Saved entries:

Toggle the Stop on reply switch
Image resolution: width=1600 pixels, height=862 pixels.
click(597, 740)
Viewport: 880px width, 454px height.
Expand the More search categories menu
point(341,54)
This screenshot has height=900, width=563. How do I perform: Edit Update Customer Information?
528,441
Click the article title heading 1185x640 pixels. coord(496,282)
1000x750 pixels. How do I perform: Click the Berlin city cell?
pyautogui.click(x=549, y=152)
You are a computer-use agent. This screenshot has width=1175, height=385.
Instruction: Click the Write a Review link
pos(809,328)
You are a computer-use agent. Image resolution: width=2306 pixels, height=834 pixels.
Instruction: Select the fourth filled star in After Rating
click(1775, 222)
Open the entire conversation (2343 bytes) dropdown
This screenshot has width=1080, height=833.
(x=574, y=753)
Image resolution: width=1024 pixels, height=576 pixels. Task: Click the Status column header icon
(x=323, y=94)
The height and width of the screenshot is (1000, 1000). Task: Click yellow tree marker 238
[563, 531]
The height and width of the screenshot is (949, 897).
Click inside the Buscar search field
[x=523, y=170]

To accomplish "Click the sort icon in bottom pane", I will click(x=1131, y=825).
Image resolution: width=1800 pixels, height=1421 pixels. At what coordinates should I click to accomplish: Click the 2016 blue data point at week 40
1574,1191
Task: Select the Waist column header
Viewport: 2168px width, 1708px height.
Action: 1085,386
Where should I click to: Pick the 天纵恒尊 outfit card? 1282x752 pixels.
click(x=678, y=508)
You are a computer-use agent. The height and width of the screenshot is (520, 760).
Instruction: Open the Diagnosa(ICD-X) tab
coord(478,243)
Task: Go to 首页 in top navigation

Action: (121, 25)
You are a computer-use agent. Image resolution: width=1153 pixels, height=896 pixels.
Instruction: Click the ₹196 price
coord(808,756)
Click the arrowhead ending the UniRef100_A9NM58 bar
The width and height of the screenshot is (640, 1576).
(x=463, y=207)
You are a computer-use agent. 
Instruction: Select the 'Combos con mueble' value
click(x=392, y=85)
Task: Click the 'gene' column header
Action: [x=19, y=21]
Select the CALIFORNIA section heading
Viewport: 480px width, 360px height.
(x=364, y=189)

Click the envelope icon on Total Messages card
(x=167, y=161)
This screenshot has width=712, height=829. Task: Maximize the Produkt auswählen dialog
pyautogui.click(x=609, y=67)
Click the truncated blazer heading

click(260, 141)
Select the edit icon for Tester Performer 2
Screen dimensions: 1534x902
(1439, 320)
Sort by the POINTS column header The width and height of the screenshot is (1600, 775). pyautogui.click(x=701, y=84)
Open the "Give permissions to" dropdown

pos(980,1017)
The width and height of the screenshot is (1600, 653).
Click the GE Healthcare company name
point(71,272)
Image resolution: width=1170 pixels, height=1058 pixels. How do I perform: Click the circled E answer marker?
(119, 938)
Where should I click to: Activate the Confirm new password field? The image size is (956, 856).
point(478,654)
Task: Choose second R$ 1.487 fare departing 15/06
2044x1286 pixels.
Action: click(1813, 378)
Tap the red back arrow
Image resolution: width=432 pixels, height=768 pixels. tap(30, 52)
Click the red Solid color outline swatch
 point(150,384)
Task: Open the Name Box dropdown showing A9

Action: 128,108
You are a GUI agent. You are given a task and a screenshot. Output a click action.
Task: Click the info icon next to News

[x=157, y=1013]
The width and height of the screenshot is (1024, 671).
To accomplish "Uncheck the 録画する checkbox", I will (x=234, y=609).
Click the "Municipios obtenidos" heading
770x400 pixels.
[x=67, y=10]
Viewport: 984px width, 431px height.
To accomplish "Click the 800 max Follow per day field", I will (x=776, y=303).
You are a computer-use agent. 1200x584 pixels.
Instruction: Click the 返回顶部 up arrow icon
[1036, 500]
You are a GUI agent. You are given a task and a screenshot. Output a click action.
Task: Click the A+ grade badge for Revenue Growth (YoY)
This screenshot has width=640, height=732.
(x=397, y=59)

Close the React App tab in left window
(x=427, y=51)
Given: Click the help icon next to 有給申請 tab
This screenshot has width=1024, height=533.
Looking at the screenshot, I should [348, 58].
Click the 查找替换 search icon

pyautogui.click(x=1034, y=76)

--- REQUIREMENT ---
Print the first line of the records above and each line after it, exactly, through the line with "You are a computer-use agent. Image resolution: width=2306".

--- ANSWER TO THIS TASK ---
Toggle the Stop on reply switch
Image resolution: width=1600 pixels, height=862 pixels.
click(597, 740)
Viewport: 880px width, 454px height.
Expand the More search categories menu
point(341,54)
This screenshot has height=900, width=563. How do I perform: Edit Update Customer Information?
528,441
Click the article title heading 1185x640 pixels. coord(496,282)
1000x750 pixels. How do I perform: Click the Berlin city cell?
pyautogui.click(x=549, y=152)
You are a computer-use agent. This screenshot has width=1175, height=385.
Instruction: Click the Write a Review link
pos(809,328)
You are a computer-use agent. Image resolution: width=2306 pixels, height=834 pixels.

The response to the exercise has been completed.